No ano passado, a Mundana Companhia de Teatro também viajou pelo sertão nordestino para incorporar a cultura regional em uma adaptação da novela O duelo, de Tchekhov. Os ensaios do grupo percorreram três cidades cearenses: Iracema (14 mil habitantes), Arneiroz (com quase 8 mil habitantes) e Lavras da Mangabeira (31 mil habitantes). Nenhuma delas tem sequer um teatro, e os ensaios foram improvisados em galpões, sob direção de Georgette Fadel.
O enredo do livro O duelo, sobre um homem que conquista uma mulher casada e a leva para viver em uma cidade no interior do Cáucaso, passou a atravessar elementos estranhos à cultura de seu cenário original. “Mas o resultado da imersão não é exatamente uma transposição do argumento para a paisagem do Nordeste”, explica o ator Aury Porto, um dos fundadores da companhia.
Não é mesmo. A menção ao Cáucaso permanece no texto, e a passagem pelo sertão nordestino apenas impregna a encenação de elementos estéticos alheios ao original. Há, por exemplo, a recriação de uma crise do protagonista após ser convidado para um duelo. A cena passa a ocupar um bar cuja ambientação recorre a referências observadas em bares que a companhia visitou durante a viagem: há um globo de espelho girando e a música brega ao fundo.

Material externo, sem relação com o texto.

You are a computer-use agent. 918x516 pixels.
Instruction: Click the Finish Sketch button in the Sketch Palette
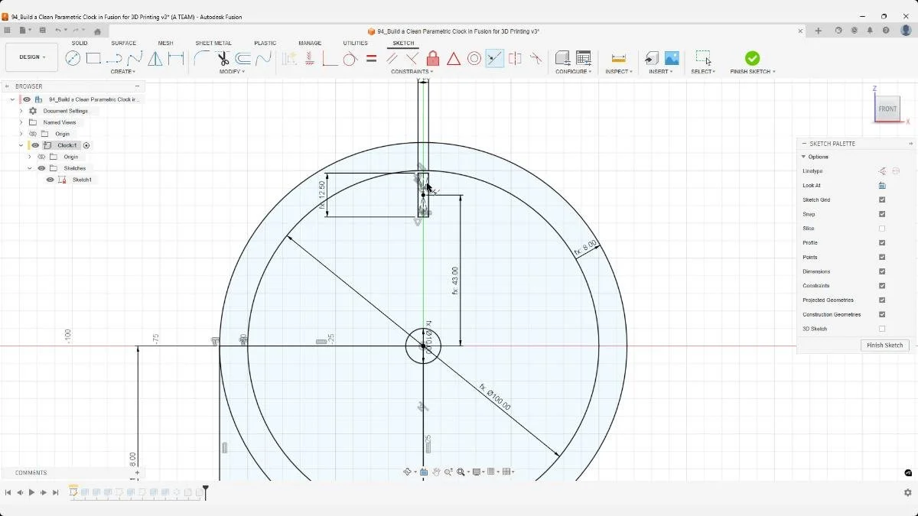click(884, 346)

A peça foi apresentada no Centro Cultural São Paulo no segundo semestre do ano passado e tinha Camila Pitanga em seu elenco. O mesmo grupo agora, diz Porto, vai reciclar esse tipo de criação teatral em uma viagem pela cidade de São Paulo para adaptar Na selva das cidades, de Bertolt Brecht. A expedição parte em outubro, em busca de uma vizinhança ainda inexplorada.